Conversion in .net: Native Utf-8 <-> Managed String

Totonga picture Totonga · May 27, 2012 · Viewed 9.1k times · Source

I created those two methods to convert Native utf-8 strings (char*) into managed string and vice versa. The following code does the job:

public IntPtr NativeUtf8FromString(string managedString)
{
    byte[] buffer = Encoding.UTF8.GetBytes(managedString); // not null terminated
    Array.Resize(ref buffer, buffer.Length + 1);
    buffer[buffer.Length - 1] = 0; // terminating 0
    IntPtr nativeUtf8 = Marshal.AllocHGlobal(buffer.Length);
    Marshal.Copy(buffer, 0, nativeUtf8, buffer.Length);
    return nativeUtf8;
}

string StringFromNativeUtf8(IntPtr nativeUtf8)
{
    int size = 0;
    byte[] buffer = {};
    do
    {
        ++size;
        Array.Resize(ref buffer, size);
        Marshal.Copy(nativeUtf8, buffer, 0, size);
    } while (buffer[size - 1] != 0); // till 0 termination found

    if (1 == size)
    {
        return ""; // empty string
    }

    Array.Resize(ref buffer, size - 1); // remove terminating 0
    return Encoding.UTF8.GetString(buffer);
}

While NativeUtf8FromString is ok, StringFromNativeUtf8 is a mess but the only safe code I could get to run. Using unsafe code I could use an byte* but I do not want unsafe code. Is there another way someone can think of where I do not have to copy the string for every contained byte to find the 0 termination.


I just add the unsave code here:

public unsafe string StringFromNativeUtf8(IntPtr nativeUtf8)
{
    byte* bytes = (byte*)nativeUtf8.ToPointer();
    int size = 0;
    while (bytes[size] != 0)
    {
        ++size;
    }
    byte[] buffer = new byte[size];
    Marshal.Copy((IntPtr)nativeUtf8, buffer, 0, size);
    return Encoding.UTF8.GetString(buffer);
}

As you see its not ugly just needs unsafe.

Answer

Hans Passant picture Hans Passant · May 27, 2012

Just perform the exact same operation strlen() performs. Do consider keeping the buffer around, the code does generate garbage in a hurry.

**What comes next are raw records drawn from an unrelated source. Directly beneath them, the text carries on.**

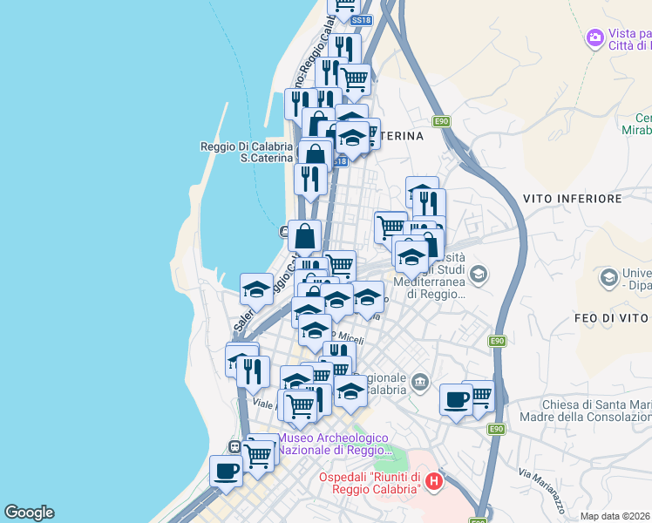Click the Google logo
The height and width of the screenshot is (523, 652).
click(29, 513)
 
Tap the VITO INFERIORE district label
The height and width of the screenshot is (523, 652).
click(573, 199)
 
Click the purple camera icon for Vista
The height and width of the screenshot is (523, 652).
click(595, 37)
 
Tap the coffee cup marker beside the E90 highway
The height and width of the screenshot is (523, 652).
click(455, 400)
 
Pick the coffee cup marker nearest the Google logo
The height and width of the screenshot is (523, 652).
click(227, 472)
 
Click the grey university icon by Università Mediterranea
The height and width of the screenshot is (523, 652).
click(478, 275)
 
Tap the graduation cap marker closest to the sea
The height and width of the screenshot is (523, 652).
click(256, 289)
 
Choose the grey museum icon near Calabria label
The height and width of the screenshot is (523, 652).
click(421, 382)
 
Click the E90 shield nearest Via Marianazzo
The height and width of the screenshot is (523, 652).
click(496, 429)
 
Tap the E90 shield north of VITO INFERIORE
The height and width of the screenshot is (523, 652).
click(442, 121)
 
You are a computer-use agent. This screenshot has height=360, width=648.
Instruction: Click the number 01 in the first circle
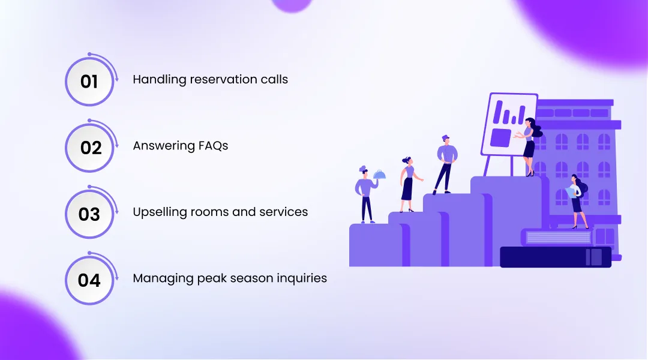[x=89, y=82]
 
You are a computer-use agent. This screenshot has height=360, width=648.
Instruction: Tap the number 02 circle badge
[x=91, y=148]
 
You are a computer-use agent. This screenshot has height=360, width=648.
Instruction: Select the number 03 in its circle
[x=89, y=214]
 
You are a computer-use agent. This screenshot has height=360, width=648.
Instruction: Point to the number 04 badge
[x=89, y=280]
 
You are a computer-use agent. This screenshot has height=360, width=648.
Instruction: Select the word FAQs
[x=214, y=146]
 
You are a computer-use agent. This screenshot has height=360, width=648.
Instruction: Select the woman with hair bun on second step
[x=408, y=185]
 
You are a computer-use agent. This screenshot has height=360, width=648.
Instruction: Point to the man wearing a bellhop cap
[x=445, y=162]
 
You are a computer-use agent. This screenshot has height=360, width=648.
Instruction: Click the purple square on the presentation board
[x=500, y=137]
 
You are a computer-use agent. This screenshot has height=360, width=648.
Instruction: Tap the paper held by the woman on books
[x=571, y=192]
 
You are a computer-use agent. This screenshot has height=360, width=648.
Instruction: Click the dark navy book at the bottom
[x=555, y=257]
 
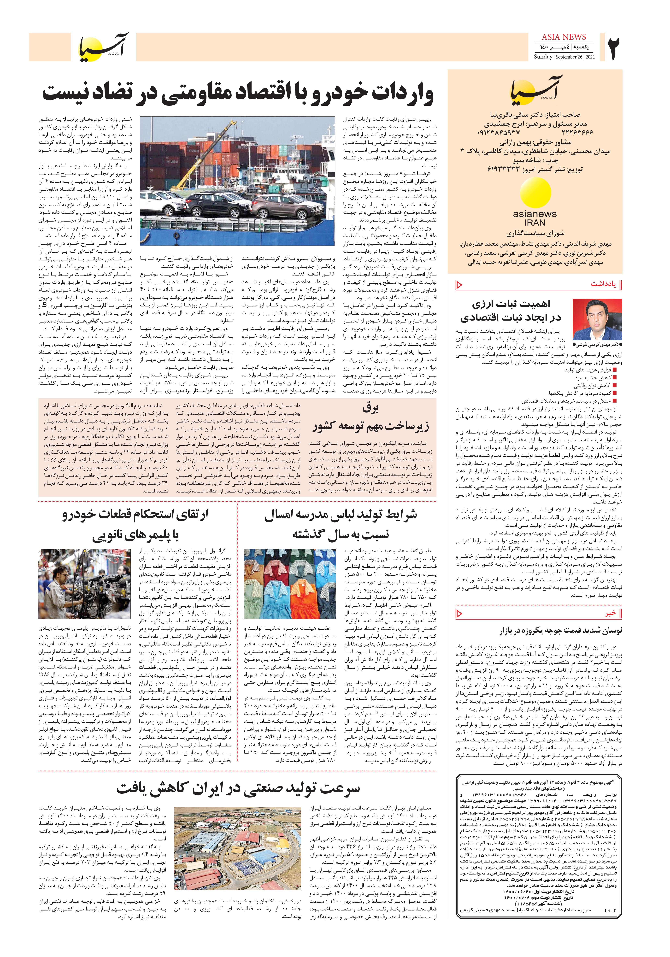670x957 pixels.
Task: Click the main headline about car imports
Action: (x=238, y=94)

    public static IntPtr NativeUtf8FromString(string managedString) {
        int len = Encoding.UTF8.GetByteCount(managedString);
        byte[] buffer = new byte[len + 1];
        Encoding.UTF8.GetBytes(managedString, 0, managedString.Length, buffer, 0);
        IntPtr nativeUtf8 = Marshal.AllocHGlobal(buffer.Length);
        Marshal.Copy(buffer, 0, nativeUtf8, buffer.Length);
        return nativeUtf8;
    }

    public static string StringFromNativeUtf8(IntPtr nativeUtf8) {
        int len = 0;
        while (Marshal.ReadByte(nativeUtf8, len) != 0) ++len;
        byte[] buffer = new byte[len];
        Marshal.Copy(nativeUtf8, buffer, 0, buffer.Length);
        return Encoding.UTF8.GetString(buffer);
    }